There are also gross differences in quality in tour optimisation. These are partly due to the algorithm used and/or its integration. Another important part is the quality of the underlying data:

  • Road network data basis: Similar to sequence optimisation, it is important that an optimisation for HGVs is also calculated on a road network with HGV restrictions.
  • Many route optimisations do not do this. They are based on inaccurate distance matrices, on car routings (Google Maps, Open Street Maps etc.) or even air line distances.
  • Basis own data: The algorithm cannot take into account what it does not know. Accordingly, it is important that as much (or better all) relevant data as possible is available in the TMS system. This includes delivery dependencies as well as driving and rest times.
  • Different goods and different types of vehicles cannot always be optimally calculated with the same algorithm. Providers with several algorithms have advantages here.

The best solution

The best solution is the one that meets your future needs. Companies with few vehicles or few scheduled orders have very different needs than companies with many vehicles/orders. However, the greater the number of vehicles/orders scheduled, the more important is the degree of automation of a solution, as this can offer a significant contribution to cost savings and time savings. Therefore, it is first important that you know what you need or want to achieve.

If one of your needs is the fully automated scheduling of all your orders to all your (or other) vehicles at the click of a mouse, you should take a very close look at whether and to what degree of accuracy the solution meets your needs.

The vast majority of TMS solutions offer at most sequence optimisation with orders that have been roughly summarised beforehand or are based on car-based planning, which can be expensive afterwards. There are very few solutions that can really offer complete automatic route optimisation for trucks.
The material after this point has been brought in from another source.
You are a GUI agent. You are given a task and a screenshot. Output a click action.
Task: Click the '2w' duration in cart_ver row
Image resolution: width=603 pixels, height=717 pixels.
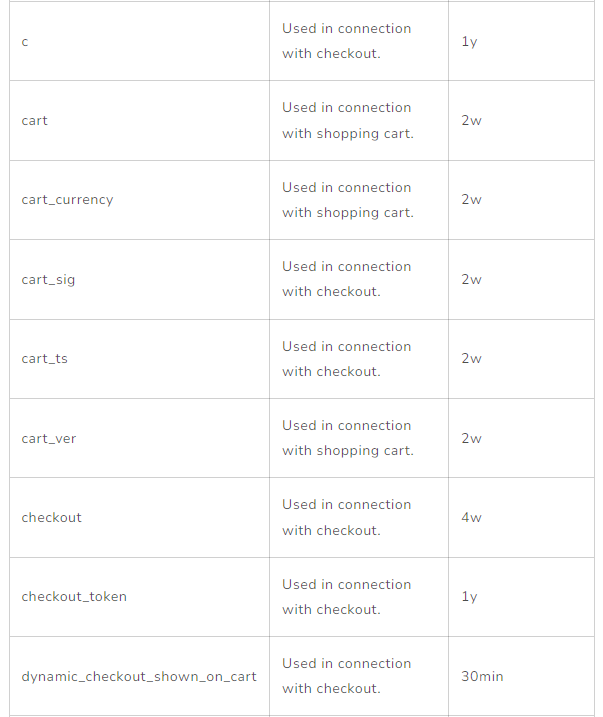tap(471, 439)
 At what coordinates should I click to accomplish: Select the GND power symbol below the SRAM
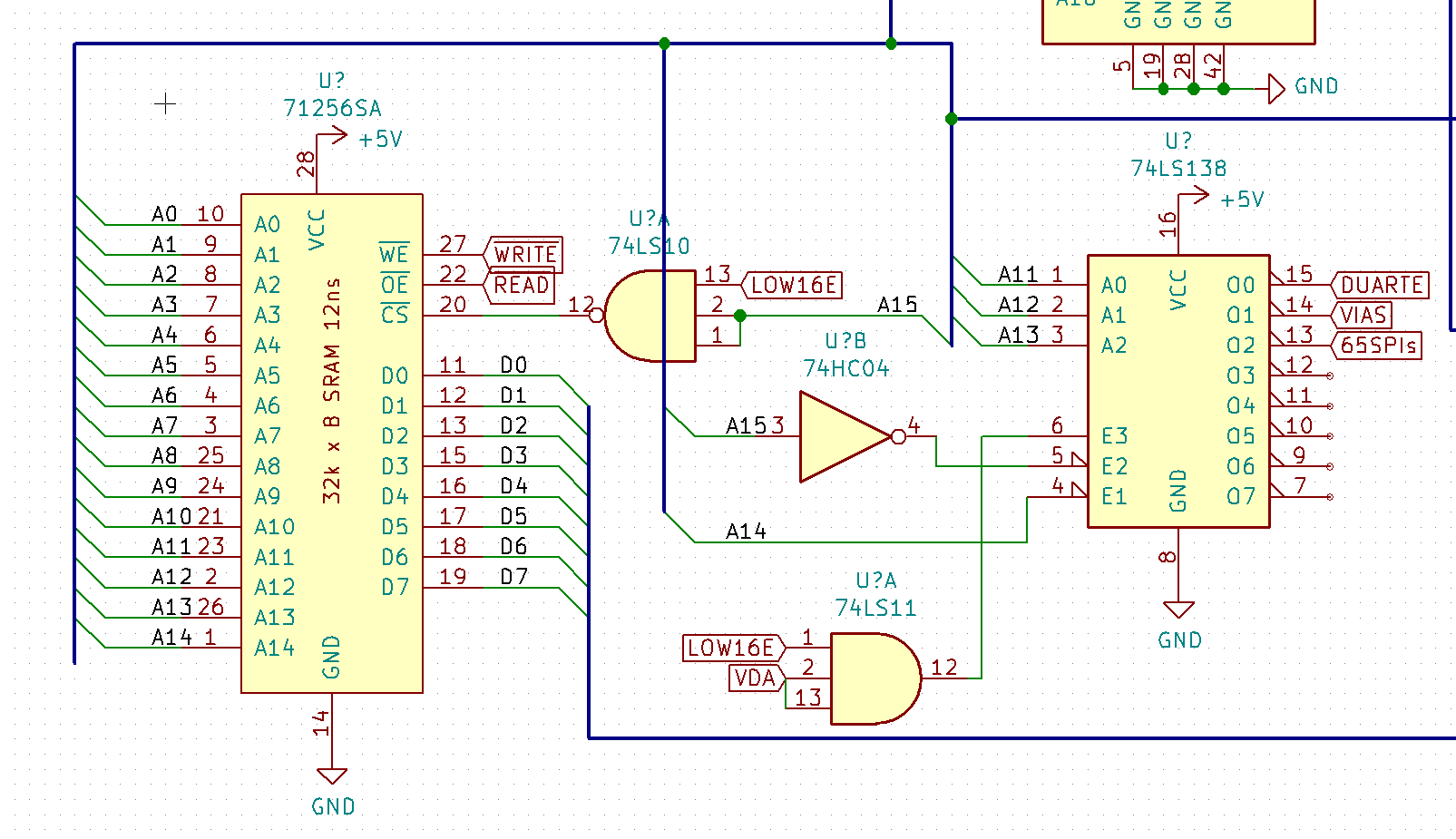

And another tip: Use your power as a customer. Do you already have a TMS solution, but unfortunately it does not offer fully automated route optimisation? Or have you found a great TMS solution that can support your entire process, but unfortunately it does not have fully automated route optimisation? As a rule, the providers know each other. Take advantage of this and bring your preferred providers together. Together they can probably offer you the best solution for you.